Under Armour (NYSE:UA) is a fairly new brand that has established itself as a higher-end producer of athletic apparel and accessories. The company made its name by developing products made from synthetic fabrics designed to regulate body temperature and enhance performance regardless of weather conditions. These products have grown tremendously in popularity as individuals have found that the brand offers athletic apparel and accessories that can legitimately affect and improve performance. Additionally, the brand has become recognized as a higher-end brand option for both athletic and casual attire. Of the seven companies discussed here, Under Armour’s shares appreciated the most both so far within 2011 and over the last 12 months. The company has about 10% of its float sold short. Additionally, as this company produces a greater than average percentage of its products from synthetic materials, it could be more sensitive to spikes in oil prices and less sensitive to fluctuations in cotton prices.
Ralph Lauren (NYSE:RL) is by far the largest apparel maker of the seven discussed here. The company offers products under various segmented Ralph Lauren brands, and other brand names such as Polo, Chaps and Club Monaco. Most of RL’s brands occupy mid to upper-tier apparel options, where the company attempts to emulate idealized styles from the fashion choices made by high society during the first half of the last century. The company is now heavily associated with the lifestyle that its founder initially imitated and now re-defines. As Ralph Lauren offers higher-end brands, these brands are highly capable of passing on price increases to consumers, provided those consumers are still going shopping. The company has about 7% of its float sold short.

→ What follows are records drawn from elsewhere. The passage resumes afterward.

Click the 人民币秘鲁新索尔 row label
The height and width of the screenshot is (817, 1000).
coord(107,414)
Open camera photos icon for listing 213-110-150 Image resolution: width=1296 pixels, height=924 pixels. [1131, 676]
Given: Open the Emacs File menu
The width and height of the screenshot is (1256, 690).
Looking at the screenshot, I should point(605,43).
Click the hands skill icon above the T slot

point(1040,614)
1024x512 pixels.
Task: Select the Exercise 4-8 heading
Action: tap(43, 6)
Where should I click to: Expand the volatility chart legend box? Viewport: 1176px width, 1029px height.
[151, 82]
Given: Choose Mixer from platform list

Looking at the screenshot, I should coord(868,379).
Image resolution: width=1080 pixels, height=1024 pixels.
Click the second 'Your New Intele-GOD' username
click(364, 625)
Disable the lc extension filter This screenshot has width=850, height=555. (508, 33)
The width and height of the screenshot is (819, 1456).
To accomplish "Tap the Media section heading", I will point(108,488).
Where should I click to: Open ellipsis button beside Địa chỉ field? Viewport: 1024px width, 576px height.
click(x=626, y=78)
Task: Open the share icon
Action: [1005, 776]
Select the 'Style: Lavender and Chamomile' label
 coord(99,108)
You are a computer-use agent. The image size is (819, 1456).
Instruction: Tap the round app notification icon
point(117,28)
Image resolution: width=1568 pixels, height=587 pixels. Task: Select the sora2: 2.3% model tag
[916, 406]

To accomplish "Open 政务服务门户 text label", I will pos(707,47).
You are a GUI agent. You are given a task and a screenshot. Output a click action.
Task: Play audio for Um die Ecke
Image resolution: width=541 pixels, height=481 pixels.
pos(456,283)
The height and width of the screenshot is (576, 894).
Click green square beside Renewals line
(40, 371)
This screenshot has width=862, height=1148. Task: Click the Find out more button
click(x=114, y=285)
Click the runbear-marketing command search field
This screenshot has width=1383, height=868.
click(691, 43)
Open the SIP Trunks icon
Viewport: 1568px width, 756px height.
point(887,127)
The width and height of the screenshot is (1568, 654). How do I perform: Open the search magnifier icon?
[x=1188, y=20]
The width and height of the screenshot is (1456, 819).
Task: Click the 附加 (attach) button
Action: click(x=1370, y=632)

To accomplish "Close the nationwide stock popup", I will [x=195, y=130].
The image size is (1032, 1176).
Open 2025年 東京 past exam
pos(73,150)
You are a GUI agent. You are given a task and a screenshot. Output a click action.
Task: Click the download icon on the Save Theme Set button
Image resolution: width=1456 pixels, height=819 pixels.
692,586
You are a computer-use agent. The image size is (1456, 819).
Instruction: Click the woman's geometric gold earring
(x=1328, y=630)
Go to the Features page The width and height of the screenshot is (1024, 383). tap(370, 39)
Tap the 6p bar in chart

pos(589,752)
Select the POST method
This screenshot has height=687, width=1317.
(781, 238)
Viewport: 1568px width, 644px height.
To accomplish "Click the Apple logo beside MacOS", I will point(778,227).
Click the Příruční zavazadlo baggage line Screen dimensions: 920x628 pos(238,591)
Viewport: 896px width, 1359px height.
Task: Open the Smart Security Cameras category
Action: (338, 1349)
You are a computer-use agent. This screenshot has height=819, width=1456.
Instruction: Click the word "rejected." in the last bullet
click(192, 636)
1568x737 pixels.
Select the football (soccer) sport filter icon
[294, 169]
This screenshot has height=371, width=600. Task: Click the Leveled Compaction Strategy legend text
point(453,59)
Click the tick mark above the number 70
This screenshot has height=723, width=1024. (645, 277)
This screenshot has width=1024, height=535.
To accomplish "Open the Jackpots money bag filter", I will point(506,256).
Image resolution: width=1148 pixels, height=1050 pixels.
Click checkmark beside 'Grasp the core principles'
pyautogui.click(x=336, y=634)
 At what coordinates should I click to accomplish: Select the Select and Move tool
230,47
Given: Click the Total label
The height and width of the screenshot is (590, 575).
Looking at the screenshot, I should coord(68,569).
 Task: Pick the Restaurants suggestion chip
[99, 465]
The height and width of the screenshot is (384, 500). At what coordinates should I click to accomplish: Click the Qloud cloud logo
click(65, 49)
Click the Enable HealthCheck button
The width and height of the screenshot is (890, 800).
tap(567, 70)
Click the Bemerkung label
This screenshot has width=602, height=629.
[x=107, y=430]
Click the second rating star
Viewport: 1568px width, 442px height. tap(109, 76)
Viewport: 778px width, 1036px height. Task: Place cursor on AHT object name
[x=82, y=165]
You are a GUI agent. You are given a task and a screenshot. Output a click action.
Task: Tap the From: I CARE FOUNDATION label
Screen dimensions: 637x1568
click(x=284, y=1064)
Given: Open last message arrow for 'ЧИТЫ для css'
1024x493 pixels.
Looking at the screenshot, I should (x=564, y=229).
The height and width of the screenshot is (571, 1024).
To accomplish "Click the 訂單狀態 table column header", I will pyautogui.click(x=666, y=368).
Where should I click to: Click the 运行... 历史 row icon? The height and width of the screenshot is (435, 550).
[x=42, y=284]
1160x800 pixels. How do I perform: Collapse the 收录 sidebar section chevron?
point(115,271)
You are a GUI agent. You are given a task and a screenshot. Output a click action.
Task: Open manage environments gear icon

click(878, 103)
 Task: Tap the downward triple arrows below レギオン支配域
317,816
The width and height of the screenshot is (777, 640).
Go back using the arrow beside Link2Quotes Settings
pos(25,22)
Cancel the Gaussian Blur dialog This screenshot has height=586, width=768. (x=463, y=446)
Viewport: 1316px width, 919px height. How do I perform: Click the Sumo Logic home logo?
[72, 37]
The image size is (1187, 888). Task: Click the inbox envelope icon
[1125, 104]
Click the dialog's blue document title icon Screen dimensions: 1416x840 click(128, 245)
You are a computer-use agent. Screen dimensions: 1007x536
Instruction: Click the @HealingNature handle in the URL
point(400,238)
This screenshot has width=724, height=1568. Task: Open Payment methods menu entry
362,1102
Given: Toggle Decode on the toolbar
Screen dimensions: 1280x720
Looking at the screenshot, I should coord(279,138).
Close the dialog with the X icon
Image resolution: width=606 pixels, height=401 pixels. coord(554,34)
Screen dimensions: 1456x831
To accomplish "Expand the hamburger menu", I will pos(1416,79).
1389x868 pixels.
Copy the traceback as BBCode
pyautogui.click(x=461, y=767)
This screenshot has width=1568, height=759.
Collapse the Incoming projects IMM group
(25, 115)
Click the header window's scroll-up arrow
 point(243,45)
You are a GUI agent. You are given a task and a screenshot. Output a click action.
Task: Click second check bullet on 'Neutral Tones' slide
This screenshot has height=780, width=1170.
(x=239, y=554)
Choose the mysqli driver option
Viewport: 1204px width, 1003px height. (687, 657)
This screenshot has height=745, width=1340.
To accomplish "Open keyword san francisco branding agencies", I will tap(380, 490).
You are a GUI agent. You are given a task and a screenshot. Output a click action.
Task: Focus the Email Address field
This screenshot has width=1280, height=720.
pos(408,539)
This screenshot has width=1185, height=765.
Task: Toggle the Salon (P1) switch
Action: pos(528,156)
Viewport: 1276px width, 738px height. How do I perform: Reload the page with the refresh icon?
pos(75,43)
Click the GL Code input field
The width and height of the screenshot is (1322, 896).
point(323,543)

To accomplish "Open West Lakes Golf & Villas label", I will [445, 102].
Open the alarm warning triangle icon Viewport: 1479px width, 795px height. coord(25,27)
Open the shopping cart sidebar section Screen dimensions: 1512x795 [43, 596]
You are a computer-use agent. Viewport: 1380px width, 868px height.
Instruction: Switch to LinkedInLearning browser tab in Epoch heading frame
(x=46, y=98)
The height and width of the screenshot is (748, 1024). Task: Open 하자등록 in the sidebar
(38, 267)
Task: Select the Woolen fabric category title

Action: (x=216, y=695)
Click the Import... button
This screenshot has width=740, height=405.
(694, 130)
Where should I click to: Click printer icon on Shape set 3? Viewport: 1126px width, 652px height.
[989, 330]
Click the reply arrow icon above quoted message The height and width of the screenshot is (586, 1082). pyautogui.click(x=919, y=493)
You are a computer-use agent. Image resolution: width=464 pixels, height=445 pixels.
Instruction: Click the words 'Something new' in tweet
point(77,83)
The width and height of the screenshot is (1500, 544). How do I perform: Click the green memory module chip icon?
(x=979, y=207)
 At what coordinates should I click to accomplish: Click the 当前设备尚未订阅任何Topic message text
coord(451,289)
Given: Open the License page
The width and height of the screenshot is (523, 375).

Beyond being a necessity, most of the better recognized clothing makers are brands that consumers use to show others their social status, wealth, income and lifestyle. An investor might define a luxury good as one for which demand increases as income rises. With a luxury brand’s demand rising relative to income, luxury brands are often not valued relative to the necessity that they serve, but instead to the social message they convey. Additionally, some product-types can have several tiers of luxury options, even where no option is prohibitively expensive.
Several apparel manufacturers are deemed the makers of desirable brands, most commonly due characteristics such as superior quality, performance or design. As conspicuous consumption of a product increases, its acceptance as a luxury option also increases, as does knowledge of its cost. Several brands are therefore deemed luxury goods because possession of them signifies the consumer’s purchasing power and their perceived associated social status and/or lifestyle.
Goods purchased by conspicuous consumers to so boast may not actually possess superior attributes beyond the ability to display the wealth of the owner. This is most commonly the case where the brand’s primary characteristic is related to a particular design that is purely cosmetic, as opposed to a characteristic that improves the function of the product.
Many clothing makers are now feeling the pain of higher commodity prices, and particularly higher cotton, for production, and oil, for both production and distribution. By obtaining a premium for a brand name, the premium brands can more easily weather the storm of increased production and distribution costs.

Disclosure: I have no positions in any stocks mentioned, and no plans to initiate any positions within the next 72 hours.